As to 'lesser the lurker',he as usual offers nothing but snide criticism and its becoming increasingly obvious thats all he can offer. :lol:


----------



## xdeano (Jan 14, 2005)

Lesser,

there are several guys on here that try and help people out. I'm not trying to get the rules changed for me, but for everyone that read the rules and that has a suppressor who may want to participate. I can only say that I know of only a few guys that are using them, but those who do appreciate the lack of ringing in their ears. You'll realize when you get older how much you wish you had better hearing and how little money it costs to save it in the first place. Hearing aids are spendy in comparison. People remember you know, especially when people come and ask about getting motor oil off brass casings. We know what we're dealing with. Or, saying that you have an FX3 but don't have time to get out and use it. Credibility kind of falls off a little with me while posting in this portion of the forum. Of course I never take any pictures to prove to you that I actually kill a coyote or two a year. :thumb:

There are guys on this forum that are friends sure, many friendships are caused by these forums. I know several of these guys pretty good, Some i never knew before and have become good friends with. "Birds of a feather, flock together".

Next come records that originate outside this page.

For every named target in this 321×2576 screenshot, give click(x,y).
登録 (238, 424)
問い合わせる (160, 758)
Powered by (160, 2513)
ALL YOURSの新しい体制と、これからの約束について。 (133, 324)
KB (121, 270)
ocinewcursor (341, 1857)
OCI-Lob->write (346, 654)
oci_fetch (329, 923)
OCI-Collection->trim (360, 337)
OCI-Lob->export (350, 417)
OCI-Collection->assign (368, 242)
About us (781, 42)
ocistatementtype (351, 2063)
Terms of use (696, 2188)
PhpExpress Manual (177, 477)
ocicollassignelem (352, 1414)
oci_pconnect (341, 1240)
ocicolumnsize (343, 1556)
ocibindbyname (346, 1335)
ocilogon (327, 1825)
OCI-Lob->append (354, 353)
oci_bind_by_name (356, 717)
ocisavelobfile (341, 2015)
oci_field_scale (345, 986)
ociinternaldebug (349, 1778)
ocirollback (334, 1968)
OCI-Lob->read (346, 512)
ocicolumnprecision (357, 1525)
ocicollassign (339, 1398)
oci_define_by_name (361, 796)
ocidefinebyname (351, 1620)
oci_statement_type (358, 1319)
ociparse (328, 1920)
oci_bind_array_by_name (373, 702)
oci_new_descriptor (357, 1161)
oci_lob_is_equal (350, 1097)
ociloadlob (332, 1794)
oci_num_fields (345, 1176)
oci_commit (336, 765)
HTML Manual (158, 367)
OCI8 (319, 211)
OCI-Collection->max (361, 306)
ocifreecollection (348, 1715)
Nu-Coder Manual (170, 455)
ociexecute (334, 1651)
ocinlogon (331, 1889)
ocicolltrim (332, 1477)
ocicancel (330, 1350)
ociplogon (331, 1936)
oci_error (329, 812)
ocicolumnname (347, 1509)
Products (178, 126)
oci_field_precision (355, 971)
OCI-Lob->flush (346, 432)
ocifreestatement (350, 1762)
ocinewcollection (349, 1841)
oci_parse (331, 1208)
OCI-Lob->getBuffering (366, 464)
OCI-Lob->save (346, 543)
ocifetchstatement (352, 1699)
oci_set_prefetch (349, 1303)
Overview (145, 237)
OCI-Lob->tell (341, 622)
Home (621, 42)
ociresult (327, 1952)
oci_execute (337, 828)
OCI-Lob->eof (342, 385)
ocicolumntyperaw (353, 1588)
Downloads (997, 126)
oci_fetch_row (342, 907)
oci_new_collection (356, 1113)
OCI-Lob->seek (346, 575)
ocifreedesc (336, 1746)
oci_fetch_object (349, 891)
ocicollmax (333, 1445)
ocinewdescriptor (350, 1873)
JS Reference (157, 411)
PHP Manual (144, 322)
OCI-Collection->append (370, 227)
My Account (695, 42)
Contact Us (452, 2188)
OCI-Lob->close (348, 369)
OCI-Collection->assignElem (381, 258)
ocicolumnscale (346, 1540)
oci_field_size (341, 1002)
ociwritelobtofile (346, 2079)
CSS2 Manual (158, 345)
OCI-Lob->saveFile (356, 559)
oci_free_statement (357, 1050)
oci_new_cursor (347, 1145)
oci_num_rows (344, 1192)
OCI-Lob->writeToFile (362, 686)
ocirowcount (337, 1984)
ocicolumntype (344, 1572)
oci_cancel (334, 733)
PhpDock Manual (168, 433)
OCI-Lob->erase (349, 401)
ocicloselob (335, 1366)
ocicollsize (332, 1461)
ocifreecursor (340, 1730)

I've exchanged a few PMs with Bandit, I don't want any ill will towards him or his cause, I just wanted a question answered and a reason. I'd hope that committee decides to change the rule, but if it doesn't I don't care. The more ribbing that I do on this thread the longer it will be on top for people to read, (so lesser keep it up), and maybe it'll turn out well in Bandit's favor. He knows I'm not doing it to piss him off. All the best man.

xdeano


----------



## Trigger (Jun 21, 2004)

Still openings for the tourney on Sat!


----------



## C4L (Nov 4, 2011)

what were the results here? Anything left within 100 miles?


----------



## barebackjack (Sep 5, 2006)

By the sounds of it, it looks like the coyotes won.


----------



## C4L (Nov 4, 2011)

Really, we don't get results?

Like the Cavalier tourny... a guy would think that whomever posted the info to get people to attend, would also then post the results so we can see how it went?

I would appreciate it


----------



## Fallguy (Jan 23, 2004)

In talking to a friend who hunted it, about 82 teams and around 40 coyotes shot total. I think 4 won it. Big dog of about 34 pounds and little of about 13. He said it was a very well run tournament, and rules were followed well. He said he also met some good people but also some pricks. So sounds like a typical tournament LOL! I too am looking forward to seeing the results.


----------



## Goose Bandit (Mar 17, 2004)

results are posted for you guys that are looking


----------